Stored data entries -
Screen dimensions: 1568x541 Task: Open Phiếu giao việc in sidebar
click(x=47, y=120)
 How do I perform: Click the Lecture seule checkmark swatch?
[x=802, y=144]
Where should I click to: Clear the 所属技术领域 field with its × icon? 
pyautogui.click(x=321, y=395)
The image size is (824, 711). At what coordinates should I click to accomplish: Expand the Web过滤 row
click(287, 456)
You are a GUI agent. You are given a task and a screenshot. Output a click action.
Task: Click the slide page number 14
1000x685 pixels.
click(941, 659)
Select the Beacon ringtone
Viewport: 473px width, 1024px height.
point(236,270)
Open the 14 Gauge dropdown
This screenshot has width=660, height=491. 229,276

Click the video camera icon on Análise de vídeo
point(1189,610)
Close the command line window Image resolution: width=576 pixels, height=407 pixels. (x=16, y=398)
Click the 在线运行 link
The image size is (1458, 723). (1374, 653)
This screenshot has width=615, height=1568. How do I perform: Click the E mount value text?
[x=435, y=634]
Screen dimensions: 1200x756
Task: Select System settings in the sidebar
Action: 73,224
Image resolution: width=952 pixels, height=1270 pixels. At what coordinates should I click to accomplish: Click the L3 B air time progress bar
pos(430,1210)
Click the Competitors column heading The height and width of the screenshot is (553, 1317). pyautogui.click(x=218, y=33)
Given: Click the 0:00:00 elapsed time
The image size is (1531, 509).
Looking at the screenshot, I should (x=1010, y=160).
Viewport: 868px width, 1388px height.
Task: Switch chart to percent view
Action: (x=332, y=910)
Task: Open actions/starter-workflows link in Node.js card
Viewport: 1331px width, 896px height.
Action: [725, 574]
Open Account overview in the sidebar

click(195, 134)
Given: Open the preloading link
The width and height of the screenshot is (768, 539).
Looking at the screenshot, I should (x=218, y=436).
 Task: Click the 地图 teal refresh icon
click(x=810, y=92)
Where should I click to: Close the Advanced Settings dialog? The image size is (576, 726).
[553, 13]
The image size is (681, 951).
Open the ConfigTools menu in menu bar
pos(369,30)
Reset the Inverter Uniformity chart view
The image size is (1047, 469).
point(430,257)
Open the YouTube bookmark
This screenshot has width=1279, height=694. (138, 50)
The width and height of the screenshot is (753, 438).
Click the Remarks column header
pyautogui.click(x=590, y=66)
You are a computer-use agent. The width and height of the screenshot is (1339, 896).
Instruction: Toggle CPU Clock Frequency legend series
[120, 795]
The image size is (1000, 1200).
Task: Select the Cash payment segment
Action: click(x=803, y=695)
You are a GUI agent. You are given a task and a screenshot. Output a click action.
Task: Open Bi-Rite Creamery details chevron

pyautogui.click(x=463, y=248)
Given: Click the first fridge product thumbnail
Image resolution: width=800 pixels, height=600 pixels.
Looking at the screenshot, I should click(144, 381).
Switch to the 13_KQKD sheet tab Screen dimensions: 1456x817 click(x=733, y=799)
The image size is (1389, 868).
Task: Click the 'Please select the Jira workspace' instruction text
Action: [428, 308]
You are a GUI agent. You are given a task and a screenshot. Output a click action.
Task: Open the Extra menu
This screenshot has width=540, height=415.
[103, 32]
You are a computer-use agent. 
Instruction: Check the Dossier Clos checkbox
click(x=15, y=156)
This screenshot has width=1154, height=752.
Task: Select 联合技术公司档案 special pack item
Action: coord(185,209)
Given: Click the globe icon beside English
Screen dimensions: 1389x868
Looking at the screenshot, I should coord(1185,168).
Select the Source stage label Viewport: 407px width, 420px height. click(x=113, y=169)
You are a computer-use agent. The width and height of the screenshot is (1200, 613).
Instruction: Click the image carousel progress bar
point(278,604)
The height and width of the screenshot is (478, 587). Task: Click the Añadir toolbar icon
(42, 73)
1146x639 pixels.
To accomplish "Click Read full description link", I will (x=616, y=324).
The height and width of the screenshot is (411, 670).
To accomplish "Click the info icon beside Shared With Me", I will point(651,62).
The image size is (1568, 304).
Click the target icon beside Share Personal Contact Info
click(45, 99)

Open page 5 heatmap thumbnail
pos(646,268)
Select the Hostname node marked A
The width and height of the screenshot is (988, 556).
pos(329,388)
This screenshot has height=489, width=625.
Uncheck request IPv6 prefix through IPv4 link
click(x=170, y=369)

WHAT THE TASK ASKS -
Looking at the records above, return exactly the lines from the line with "Click the Competitors" to the line with "The width and height of the screenshot is (753, 438).", both ends included.

TASK ANSWER -
Click the Competitors column heading The height and width of the screenshot is (553, 1317). pyautogui.click(x=218, y=33)
Given: Click the 0:00:00 elapsed time
The image size is (1531, 509).
Looking at the screenshot, I should (x=1010, y=160).
Viewport: 868px width, 1388px height.
Task: Switch chart to percent view
Action: (x=332, y=910)
Task: Open actions/starter-workflows link in Node.js card
Viewport: 1331px width, 896px height.
Action: [725, 574]
Open Account overview in the sidebar

click(195, 134)
Given: Open the preloading link
The width and height of the screenshot is (768, 539).
Looking at the screenshot, I should (x=218, y=436).
 Task: Click the 地图 teal refresh icon
click(x=810, y=92)
Where should I click to: Close the Advanced Settings dialog? The image size is (576, 726).
[553, 13]
The image size is (681, 951).
Open the ConfigTools menu in menu bar
pos(369,30)
Reset the Inverter Uniformity chart view
The image size is (1047, 469).
point(430,257)
Open the YouTube bookmark
This screenshot has width=1279, height=694. (138, 50)
The width and height of the screenshot is (753, 438).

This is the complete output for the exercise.